Personal Loan vs. Loan against PPF

With both these options having their own advantages, it is possible for you to get confused. You must, therefore, understand the pros and cons of each option to be able to make an informed decision. Here is a comparative analysis of both these loan options for your assistance: – 

Repayment Tenor: The duration of loan signifies the number of EMIs you are required to pay against the borrowed amount.

Personal Loan
Repayment tenor of a Personal Loan depends on the bank or NBFC from which you have taken the loan. Presently, Personal Loan Interest Rates start from 11% p.a. and can go up to 24% p.a. The maximum repayment tenor available for a Personal Loan is up to 60 months.

Loan against PPF
The maximum repayment tenor available for a Loan Against PPF is 36 months from the date of disbursal. If the entire amount is not repaid during this period, the interest rate increases by 6% instead of 2%, i.e., your loan may become costlier than a Personal Loan. 

Interest Rate: It specifies the interest rate that is chargeable against the amount borrowed by you.

Personal Loan
The lender specifies the rate of interest chargeable against a Persona Loan at the time of approval. It might vary across lenders and depends on a number of factors such as income, credit score, repayment history, etc. Presently interest rates against Personal Loans vary between 11% to 24%.

Loan against PPF
The interest rate payable for a Loan Against PPF is non-negotiable. The borrower needs to pay 2% above the prevailing interest rate offered against the PPF account balance. If the repayment is delayed beyond three years, the interest rate payable would be 6% above the prevailing PPF Interest Rate.
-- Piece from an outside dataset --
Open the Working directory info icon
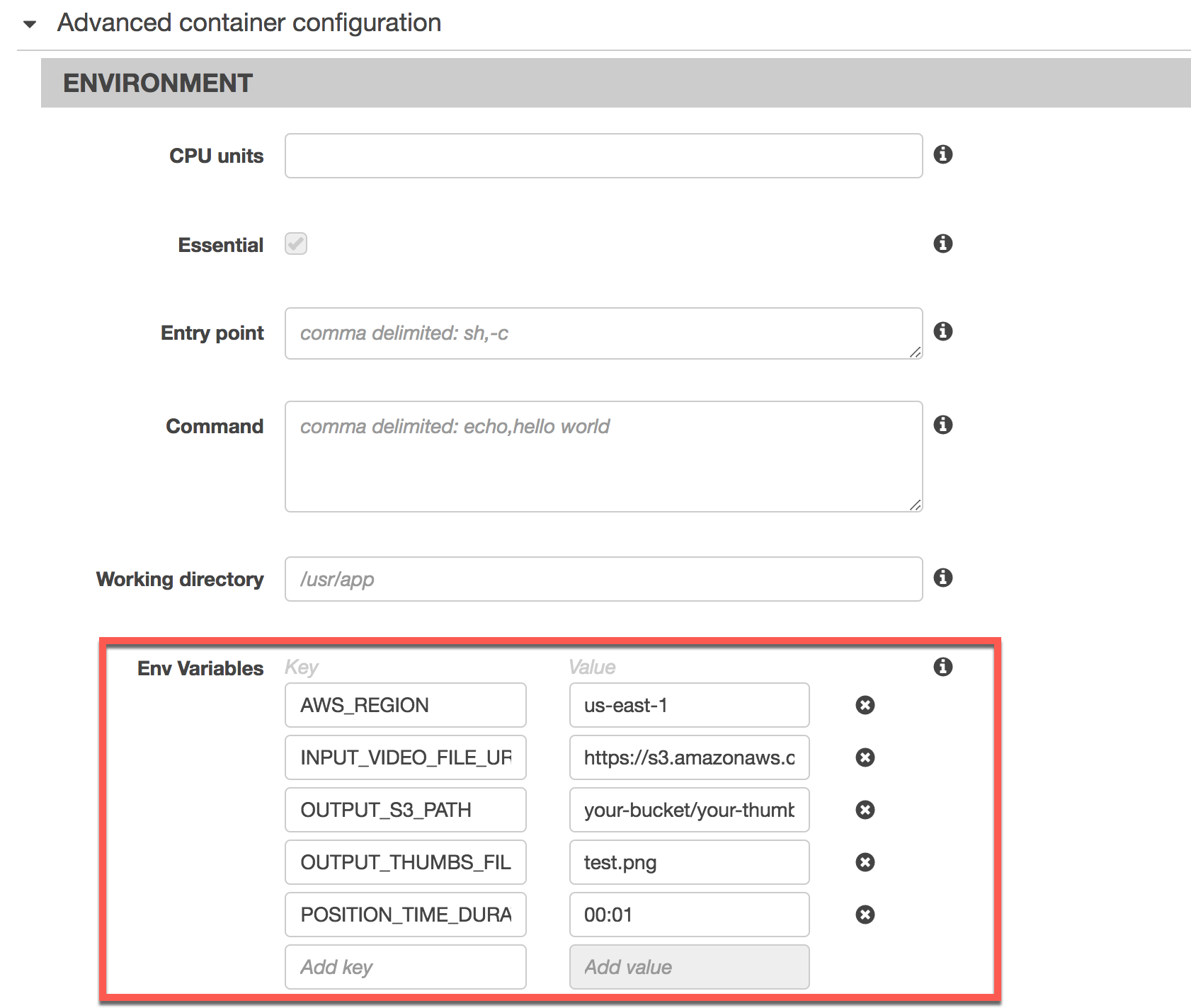 pos(945,578)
Maximum loan amount: It specifies the maximum amount that you can borrow as a loan for your requirements.

Personal Loan
The maximum amount available as a Personal Loan depends on the lender you have chosen and a number of other factors. There is no ceiling on the maximum amount available as a Personal Loan. 

Loan against PPF
The maximum amount which you can avail as a Loan Against PPF is 25% of the account balance 2 financial years ago. For instance, if you are applying for a loan against PPF in FY 2019-20, the balance on 31.3.2018.
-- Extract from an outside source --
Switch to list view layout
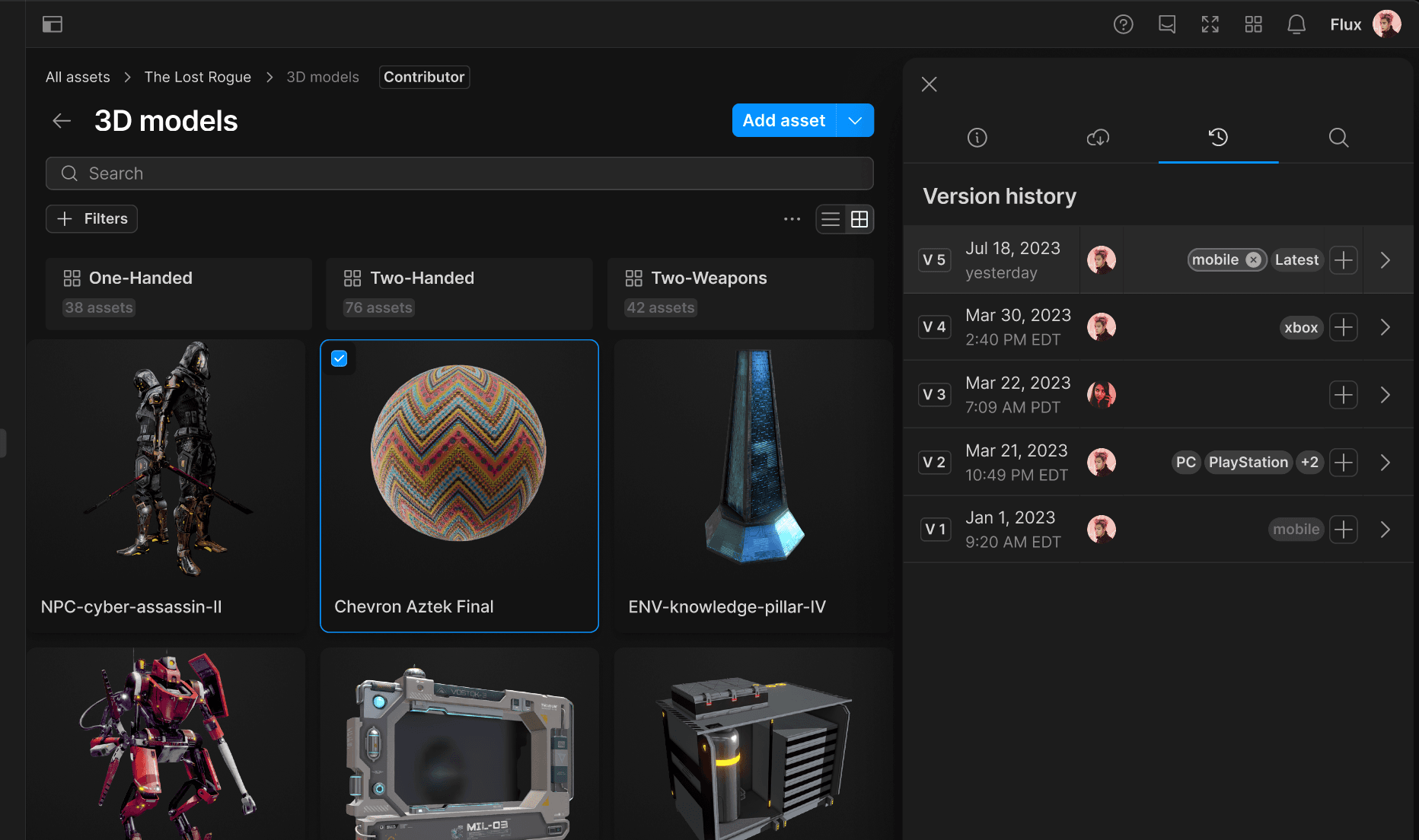 (831, 219)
Frequency: It specifies the number of times you can avail the loan in a given financial year.

Personal Loan
When it comes to availing a personal loan, there is no cap on the number of times you can avail the facility. As long as lenders are willing to offer you a Personal Loan, there are no restrictions placed.

Loan against PPF
You can avail a loan against PPF only once every financial year. Even if you have repaid a previously taken loan in a given year, you can not avail a loan against PPF again during the year.

Availability: It specifies when you can avail the loan if required.

Personal Loan
You can avail a Personal Loan as and when you want. It is entirely at the discretion of the lender to accept or reject your loan application. Moreover, you can apply as many times as you want to. 

Loan against PPF
You can avail a Loan Against PPF only after three years of opening the account. After six years of opening the account, you can not take a loan but can exercise the option for withdrawal. 

Depending on your requirement and preferences, you can opt for any of these two options to meet your financial requirements without depleting your savings.